[Start of GIVEN INFORMATION]

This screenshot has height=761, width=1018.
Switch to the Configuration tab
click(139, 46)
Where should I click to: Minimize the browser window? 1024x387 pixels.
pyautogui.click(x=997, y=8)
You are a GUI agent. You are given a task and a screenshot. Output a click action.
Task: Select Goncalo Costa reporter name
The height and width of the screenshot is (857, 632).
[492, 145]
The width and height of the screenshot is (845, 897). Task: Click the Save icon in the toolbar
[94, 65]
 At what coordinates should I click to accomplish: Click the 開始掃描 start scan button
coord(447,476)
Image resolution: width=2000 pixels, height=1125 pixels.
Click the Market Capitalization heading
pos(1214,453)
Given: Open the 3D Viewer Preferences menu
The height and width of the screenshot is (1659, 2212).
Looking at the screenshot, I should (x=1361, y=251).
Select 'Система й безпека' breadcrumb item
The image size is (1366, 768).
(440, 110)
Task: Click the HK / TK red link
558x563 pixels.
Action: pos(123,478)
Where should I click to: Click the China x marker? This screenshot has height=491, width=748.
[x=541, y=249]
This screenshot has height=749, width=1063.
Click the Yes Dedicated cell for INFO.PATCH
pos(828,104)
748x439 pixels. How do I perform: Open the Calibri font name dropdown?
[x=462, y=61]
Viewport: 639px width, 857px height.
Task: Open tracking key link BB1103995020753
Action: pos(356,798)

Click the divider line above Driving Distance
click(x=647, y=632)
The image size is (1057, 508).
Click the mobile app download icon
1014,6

[End of GIVEN INFORMATION]

→ EXERCISE DESCRIPTION: Could you recast all of the records above as a numbered list, leaving out blank lines?

→ RESPONSE TO THE TASK:
1. This screenshot has height=761, width=1018.
2. Switch to the Configuration tab
3. click(139, 46)
4. Where should I click to: Minimize the browser window? 1024x387 pixels.
5. pyautogui.click(x=997, y=8)
6. You are a GUI agent. You are given a task and a screenshot. Output a click action.
7. Task: Select Goncalo Costa reporter name
8. The height and width of the screenshot is (857, 632).
9. [492, 145]
10. The width and height of the screenshot is (845, 897). Task: Click the Save icon in the toolbar
11. [94, 65]
12.  At what coordinates should I click to accomplish: Click the 開始掃描 start scan button
13. coord(447,476)
14. Image resolution: width=2000 pixels, height=1125 pixels.
15. Click the Market Capitalization heading
16. pos(1214,453)
17. Given: Open the 3D Viewer Preferences menu
18. The height and width of the screenshot is (1659, 2212).
19. Looking at the screenshot, I should (x=1361, y=251).
20. Select 'Система й безпека' breadcrumb item
21. The image size is (1366, 768).
22. (440, 110)
23. Task: Click the HK / TK red link
24. 558x563 pixels.
25. Action: pos(123,478)
26. Where should I click to: Click the China x marker? This screenshot has height=491, width=748.
27. [x=541, y=249]
28. This screenshot has height=749, width=1063.
29. Click the Yes Dedicated cell for INFO.PATCH
30. pos(828,104)
31. 748x439 pixels. How do I perform: Open the Calibri font name dropdown?
32. [x=462, y=61]
33. Viewport: 639px width, 857px height.
34. Task: Open tracking key link BB1103995020753
35. Action: pos(356,798)
36. Click the divider line above Driving Distance
37. click(x=647, y=632)
38. The image size is (1057, 508).
39. Click the mobile app download icon
40. 1014,6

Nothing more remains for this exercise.